EM infrastructure attractive for investors
Emerging market (EM) infrastructure equity returns are significantly higher and offer investors rare opportunities, according to RARE Infrastructure.
The firm’s research of listed infrastructure covering the ten-year period found that while the value of EM infrastructure was expected to exceed developed market (DM) infrastructure by 2030, the annualised total return – dividends plus share price growth – of EM utilities was 9.62 per cent per annum versus 7.74 per cent per annum for DM utilities.
Additionally, according to RARE’s portfolio manager Charles Hamieh, the weighted average annualised price return (share price change) during this period favoured EM utilities 5.27 per cent per annum compared to 3.24 per cent per annum, “making EM the clear winner in total return terms”.
“If the end investor also seeks lower volatility for their investments, then regulated infrastructure companies in developed markets (DM), with tried and tested regulation, may suit even better,” he said.
“Proven regulation is more commonly found in developed markets for infrastructure stocks such as water, gas and electricity.

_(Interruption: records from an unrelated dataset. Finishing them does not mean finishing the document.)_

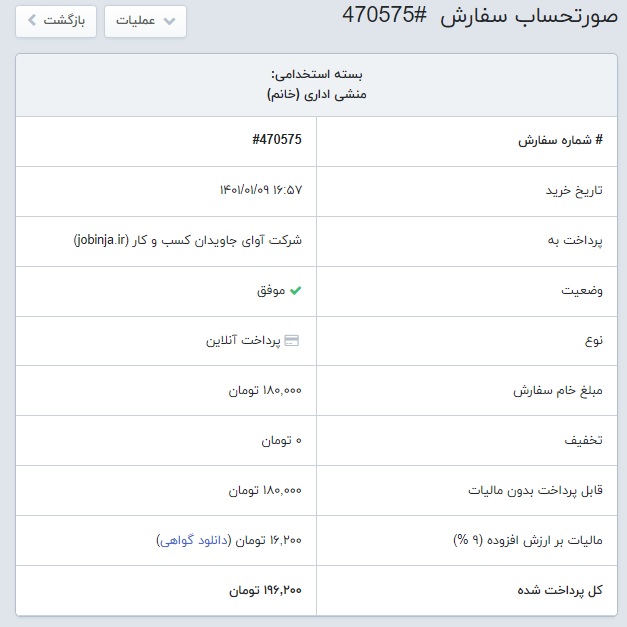This screenshot has height=627, width=627.
Task: Open the عملیات dropdown menu
Action: (145, 21)
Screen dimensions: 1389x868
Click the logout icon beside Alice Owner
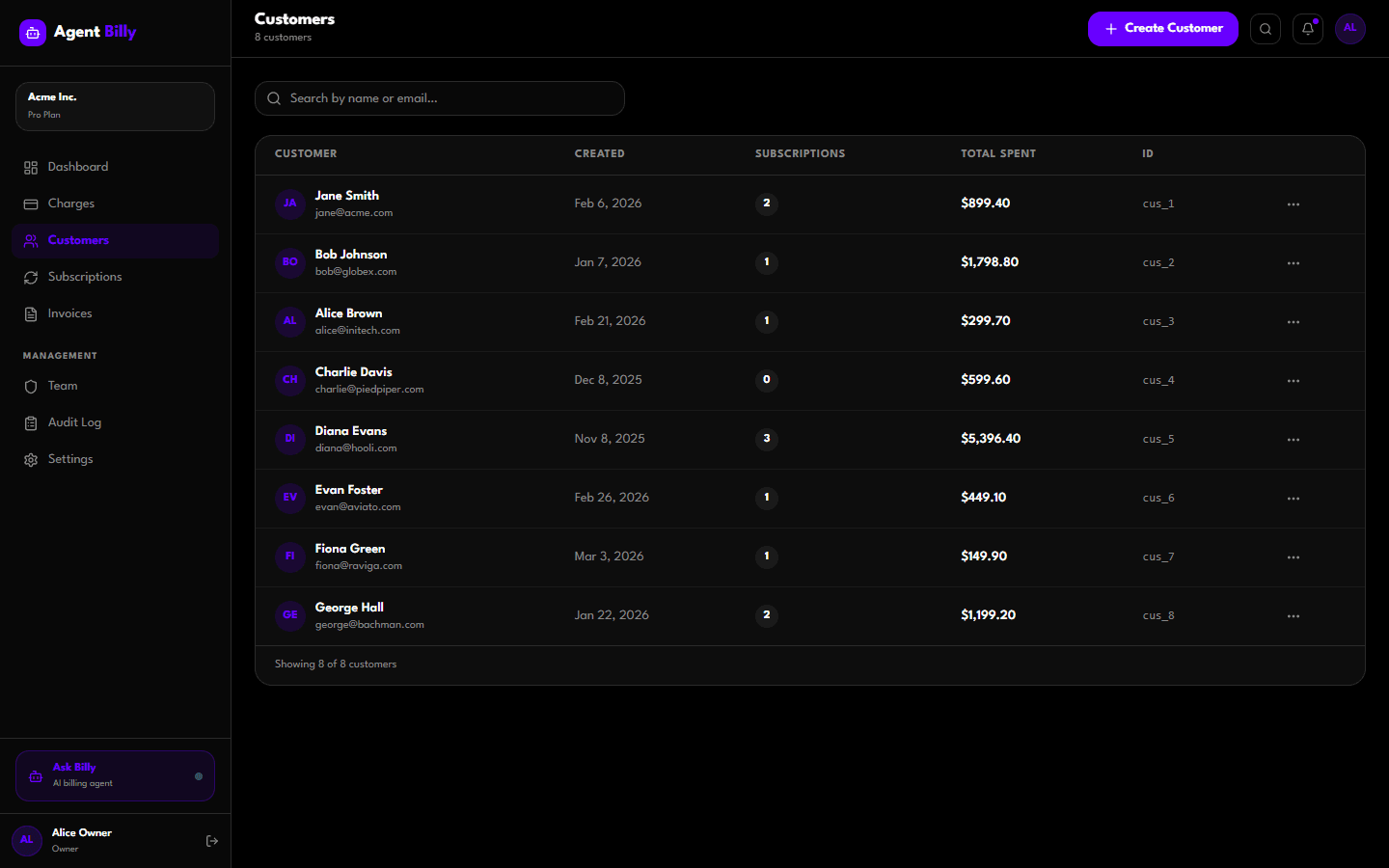pyautogui.click(x=212, y=841)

“As such, creating a portfolio of developed marker infrastructure companies chosen for their likelihood of offering sustainable growth in income and capital is logical.”
He stressed that another positive factor in relation to EM infrastructure was comparative economic growth rates of EM economies versus DM economies, with the International Monetary Fund (IMF) expecting the gross domestic product of EM countries to rise from 4.7 per cent in 2017 to five per cent in 2019.
“The two offsetting factors when considering the attractions of EM infrastructure investing are potential currency fluctuations and potentially higher volatility of EM infrastructure stocks versus their DM counterparts.”